In some cases, there may be no symptoms at all, but in other cases there could be slightly blurry vision or a blind spot. A small blockage may not cause any symptoms at all, but a large blockage could be associated with loss of vision.
How Is Retinal Vein Occlusion Treated?
In many cases, a retinal vein occlusion is an emergency situation. Consultation with a retinal specialist is typically necessary for proper diagnosis.
There is no universally agreed-upon treatment for retinal vein occlusion. In some cases, the patient is monitored for further complications. Several other conditions may result from a retinal vein occlusion, and some of these require prompt treatment.
Often, the blockage is associated with swelling of the retina in the central, or “macular” region (macular edema), which can cause blurring of the central vision.
This is frequently addressed with laser treatment or injections of medications such as bevacizumab (Avastin), ranibizumab (Lucentis), or steroids (triamcinolone or dexamethosone), which can help reduce or eliminate this swelling.
Rarely, a retinal vein occlusion may lead to abnormal growth of blood vessels that can cause bleeding or can clog the fluid drainage channels in the eye, which can lead to elevated eye pressure (secondary glaucoma).
This may require more extensive laser treatments, anti-VEGF injections, eye drops, or even surgery to lower the eye pressure.
More controversial methods for treating vein occlusions may include heparin (dalteparin), vitrectomy (removing the vitreous jelly from the back of the eye), radial optic neurotomy (incisions in the sheath of the optic nerve), or hyperbaric oxygen
What Is The Usual Prognosis For Retinal Vein Occlusion?
In some cases, vision may improve spontaneously orafter treatment, but frequently a retinal vein occlusion does lasting damage. The degree to which the patient will recover his or her vision is largely dependent on whether the occlusion was ischemic or nonischemic.
The prognosis for nonischemic cases is variable, but fewer than 10 percent of ischemic patients recover their vision completely. Other cases may see no improvement in sight, and some may go on to develop another occlusion.
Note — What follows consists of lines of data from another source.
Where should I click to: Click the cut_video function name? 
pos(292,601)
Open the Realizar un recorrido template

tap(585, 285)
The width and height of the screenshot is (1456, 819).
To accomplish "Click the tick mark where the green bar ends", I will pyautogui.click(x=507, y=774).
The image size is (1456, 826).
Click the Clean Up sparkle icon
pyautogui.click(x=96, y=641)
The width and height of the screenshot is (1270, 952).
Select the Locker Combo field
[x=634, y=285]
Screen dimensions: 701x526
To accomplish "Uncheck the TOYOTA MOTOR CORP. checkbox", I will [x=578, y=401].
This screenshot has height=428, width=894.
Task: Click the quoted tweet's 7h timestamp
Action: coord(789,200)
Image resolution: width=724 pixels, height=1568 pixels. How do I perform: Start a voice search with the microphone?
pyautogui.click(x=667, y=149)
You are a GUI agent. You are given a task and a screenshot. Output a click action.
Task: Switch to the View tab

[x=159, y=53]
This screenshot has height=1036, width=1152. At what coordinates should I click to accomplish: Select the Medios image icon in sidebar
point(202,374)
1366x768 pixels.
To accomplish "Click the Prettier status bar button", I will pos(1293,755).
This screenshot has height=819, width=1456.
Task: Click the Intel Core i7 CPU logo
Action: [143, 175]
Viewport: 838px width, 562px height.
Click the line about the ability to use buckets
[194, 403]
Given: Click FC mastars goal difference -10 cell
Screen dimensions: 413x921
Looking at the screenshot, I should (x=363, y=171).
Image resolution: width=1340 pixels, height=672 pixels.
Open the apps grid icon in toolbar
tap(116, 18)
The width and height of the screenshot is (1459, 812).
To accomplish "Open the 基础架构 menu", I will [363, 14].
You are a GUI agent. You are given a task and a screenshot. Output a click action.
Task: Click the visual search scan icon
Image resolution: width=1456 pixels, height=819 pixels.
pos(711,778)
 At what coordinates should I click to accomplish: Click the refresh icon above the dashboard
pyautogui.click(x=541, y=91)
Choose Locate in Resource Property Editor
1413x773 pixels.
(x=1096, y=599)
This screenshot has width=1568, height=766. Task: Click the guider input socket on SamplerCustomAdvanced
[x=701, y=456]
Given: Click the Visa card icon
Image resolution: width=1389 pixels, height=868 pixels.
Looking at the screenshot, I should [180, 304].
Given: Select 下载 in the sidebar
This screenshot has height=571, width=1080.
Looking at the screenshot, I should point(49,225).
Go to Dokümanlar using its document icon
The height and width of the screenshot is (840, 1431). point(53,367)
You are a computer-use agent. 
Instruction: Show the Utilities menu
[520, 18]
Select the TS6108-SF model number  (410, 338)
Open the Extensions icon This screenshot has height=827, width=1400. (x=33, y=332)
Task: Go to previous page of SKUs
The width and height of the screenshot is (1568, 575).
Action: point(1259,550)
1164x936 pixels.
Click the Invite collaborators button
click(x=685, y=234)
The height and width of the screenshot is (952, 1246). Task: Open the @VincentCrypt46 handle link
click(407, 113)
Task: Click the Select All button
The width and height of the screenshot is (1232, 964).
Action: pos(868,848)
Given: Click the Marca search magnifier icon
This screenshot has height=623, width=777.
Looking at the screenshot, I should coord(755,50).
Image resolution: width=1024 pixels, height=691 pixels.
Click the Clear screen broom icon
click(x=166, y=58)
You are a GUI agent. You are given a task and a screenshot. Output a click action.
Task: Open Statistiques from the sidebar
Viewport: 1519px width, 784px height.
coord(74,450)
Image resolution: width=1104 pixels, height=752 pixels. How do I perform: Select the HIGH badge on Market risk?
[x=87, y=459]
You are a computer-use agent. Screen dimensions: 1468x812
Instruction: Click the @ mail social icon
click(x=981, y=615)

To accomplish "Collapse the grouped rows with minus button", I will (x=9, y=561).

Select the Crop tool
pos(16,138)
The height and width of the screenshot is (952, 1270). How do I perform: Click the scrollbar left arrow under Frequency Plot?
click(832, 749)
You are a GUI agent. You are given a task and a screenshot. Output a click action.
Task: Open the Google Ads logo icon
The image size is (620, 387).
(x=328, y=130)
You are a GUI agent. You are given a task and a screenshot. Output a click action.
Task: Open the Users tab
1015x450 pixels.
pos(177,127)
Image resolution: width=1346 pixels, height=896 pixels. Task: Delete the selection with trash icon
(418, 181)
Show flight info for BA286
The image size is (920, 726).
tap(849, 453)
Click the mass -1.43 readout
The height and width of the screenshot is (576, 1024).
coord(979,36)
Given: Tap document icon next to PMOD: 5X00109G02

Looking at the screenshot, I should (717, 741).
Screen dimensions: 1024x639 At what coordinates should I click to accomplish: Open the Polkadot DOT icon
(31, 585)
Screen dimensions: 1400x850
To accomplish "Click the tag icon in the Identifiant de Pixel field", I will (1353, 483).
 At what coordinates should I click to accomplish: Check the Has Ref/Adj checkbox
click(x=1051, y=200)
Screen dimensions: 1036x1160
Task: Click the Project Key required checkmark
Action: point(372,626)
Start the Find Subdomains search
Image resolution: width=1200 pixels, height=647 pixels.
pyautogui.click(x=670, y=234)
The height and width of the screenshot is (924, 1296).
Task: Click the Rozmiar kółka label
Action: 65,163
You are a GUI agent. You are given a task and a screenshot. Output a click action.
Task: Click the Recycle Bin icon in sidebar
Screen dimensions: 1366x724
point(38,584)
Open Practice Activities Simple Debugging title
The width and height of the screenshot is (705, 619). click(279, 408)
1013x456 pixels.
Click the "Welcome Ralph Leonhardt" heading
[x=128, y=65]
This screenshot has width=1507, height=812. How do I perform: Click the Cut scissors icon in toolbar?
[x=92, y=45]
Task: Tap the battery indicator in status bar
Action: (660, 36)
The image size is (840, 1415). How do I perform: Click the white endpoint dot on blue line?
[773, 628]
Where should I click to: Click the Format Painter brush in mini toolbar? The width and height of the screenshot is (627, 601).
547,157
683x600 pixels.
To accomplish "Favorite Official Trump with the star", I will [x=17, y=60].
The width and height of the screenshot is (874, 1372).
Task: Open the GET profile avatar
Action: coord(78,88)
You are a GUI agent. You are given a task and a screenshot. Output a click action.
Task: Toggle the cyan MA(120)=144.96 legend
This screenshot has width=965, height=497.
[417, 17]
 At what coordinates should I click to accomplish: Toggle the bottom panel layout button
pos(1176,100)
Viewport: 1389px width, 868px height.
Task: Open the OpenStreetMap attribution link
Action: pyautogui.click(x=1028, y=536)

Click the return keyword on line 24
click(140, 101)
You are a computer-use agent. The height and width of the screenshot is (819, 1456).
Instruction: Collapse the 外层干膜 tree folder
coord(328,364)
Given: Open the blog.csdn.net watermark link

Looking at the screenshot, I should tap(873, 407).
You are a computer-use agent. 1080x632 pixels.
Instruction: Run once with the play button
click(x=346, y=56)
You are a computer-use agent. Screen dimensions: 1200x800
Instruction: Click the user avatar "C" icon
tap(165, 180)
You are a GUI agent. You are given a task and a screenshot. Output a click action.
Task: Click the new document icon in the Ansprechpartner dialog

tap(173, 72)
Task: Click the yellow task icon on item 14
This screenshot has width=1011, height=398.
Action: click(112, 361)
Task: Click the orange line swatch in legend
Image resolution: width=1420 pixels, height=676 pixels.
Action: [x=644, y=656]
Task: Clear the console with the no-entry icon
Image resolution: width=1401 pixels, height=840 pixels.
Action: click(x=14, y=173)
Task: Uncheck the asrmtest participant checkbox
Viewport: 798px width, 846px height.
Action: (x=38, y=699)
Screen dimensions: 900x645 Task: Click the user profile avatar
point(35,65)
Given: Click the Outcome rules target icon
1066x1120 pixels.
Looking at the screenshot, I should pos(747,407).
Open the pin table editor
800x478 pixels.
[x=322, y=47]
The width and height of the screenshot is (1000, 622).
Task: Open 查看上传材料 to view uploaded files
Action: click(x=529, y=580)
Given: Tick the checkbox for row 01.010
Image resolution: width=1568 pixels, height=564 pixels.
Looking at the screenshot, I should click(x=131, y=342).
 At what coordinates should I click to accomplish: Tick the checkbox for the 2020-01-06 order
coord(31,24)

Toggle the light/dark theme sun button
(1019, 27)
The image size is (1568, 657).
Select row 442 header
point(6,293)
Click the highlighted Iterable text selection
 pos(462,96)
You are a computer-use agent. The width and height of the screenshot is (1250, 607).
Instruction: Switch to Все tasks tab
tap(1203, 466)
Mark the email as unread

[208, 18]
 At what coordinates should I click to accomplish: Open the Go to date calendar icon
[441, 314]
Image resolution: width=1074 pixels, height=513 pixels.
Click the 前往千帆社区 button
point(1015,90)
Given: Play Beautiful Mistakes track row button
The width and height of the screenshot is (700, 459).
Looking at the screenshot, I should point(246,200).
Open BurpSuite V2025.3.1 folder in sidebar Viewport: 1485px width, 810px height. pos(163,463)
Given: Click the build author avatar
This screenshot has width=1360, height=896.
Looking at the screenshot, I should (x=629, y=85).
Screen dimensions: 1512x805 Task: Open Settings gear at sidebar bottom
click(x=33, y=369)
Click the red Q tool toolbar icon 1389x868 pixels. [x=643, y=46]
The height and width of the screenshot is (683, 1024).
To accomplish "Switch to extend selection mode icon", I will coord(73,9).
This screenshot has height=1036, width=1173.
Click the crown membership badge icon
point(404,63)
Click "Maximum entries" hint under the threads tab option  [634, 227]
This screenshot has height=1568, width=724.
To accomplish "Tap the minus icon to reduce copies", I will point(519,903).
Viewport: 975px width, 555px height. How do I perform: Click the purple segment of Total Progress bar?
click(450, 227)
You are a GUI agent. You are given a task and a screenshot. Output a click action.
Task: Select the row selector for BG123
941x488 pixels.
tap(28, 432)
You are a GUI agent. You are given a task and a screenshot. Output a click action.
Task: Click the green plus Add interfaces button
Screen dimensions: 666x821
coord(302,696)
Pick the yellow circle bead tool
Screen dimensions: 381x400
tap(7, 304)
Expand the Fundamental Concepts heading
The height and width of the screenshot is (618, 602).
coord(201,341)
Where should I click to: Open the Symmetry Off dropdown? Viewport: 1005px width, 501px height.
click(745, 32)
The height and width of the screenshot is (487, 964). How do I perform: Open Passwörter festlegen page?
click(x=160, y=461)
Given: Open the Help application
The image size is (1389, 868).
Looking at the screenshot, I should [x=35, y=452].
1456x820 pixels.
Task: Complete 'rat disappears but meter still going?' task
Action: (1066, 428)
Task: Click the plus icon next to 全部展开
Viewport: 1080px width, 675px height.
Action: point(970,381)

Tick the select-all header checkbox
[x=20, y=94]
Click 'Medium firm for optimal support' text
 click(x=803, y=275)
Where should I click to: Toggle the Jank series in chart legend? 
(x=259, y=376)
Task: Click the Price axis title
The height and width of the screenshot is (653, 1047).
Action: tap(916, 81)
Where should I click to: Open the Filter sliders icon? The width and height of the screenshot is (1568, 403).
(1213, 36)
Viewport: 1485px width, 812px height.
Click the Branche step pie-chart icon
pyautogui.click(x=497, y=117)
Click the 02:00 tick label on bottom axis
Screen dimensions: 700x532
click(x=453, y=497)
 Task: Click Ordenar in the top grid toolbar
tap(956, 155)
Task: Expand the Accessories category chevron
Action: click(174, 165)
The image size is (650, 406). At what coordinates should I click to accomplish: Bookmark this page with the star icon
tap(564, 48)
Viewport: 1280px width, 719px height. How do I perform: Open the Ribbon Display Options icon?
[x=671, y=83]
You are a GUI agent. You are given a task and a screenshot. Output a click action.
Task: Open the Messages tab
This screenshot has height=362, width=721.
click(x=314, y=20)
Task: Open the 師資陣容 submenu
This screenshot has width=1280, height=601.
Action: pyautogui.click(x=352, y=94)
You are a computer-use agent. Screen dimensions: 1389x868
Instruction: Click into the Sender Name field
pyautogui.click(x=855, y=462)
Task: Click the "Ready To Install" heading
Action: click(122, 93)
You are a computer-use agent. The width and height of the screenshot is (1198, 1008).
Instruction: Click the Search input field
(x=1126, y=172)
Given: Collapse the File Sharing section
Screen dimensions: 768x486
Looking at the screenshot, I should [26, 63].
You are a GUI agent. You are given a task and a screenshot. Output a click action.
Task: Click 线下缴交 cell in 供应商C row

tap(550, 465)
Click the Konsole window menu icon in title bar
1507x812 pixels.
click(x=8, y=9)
Other complications may occur as well, so patients with this condition should be monitored beyond the resolution of the initial occlusion. Complications that may occur with ischemic retinal vein occlusion include secondary glaucoma (high intraocular eye pressure) and macular edema (swelling in the retina).
Symptoms such as blurry vision, eye pain, or visual disturbances should be reported to a physician right away. In case of sudden vision changes and pain, a trip to an eye care professional might be the best course of action.
An eye care professional should be consulted for a definitive diagnosis of retinal vein occlusion. After the diagnosis is made, patients should be monitored and treated for any complications.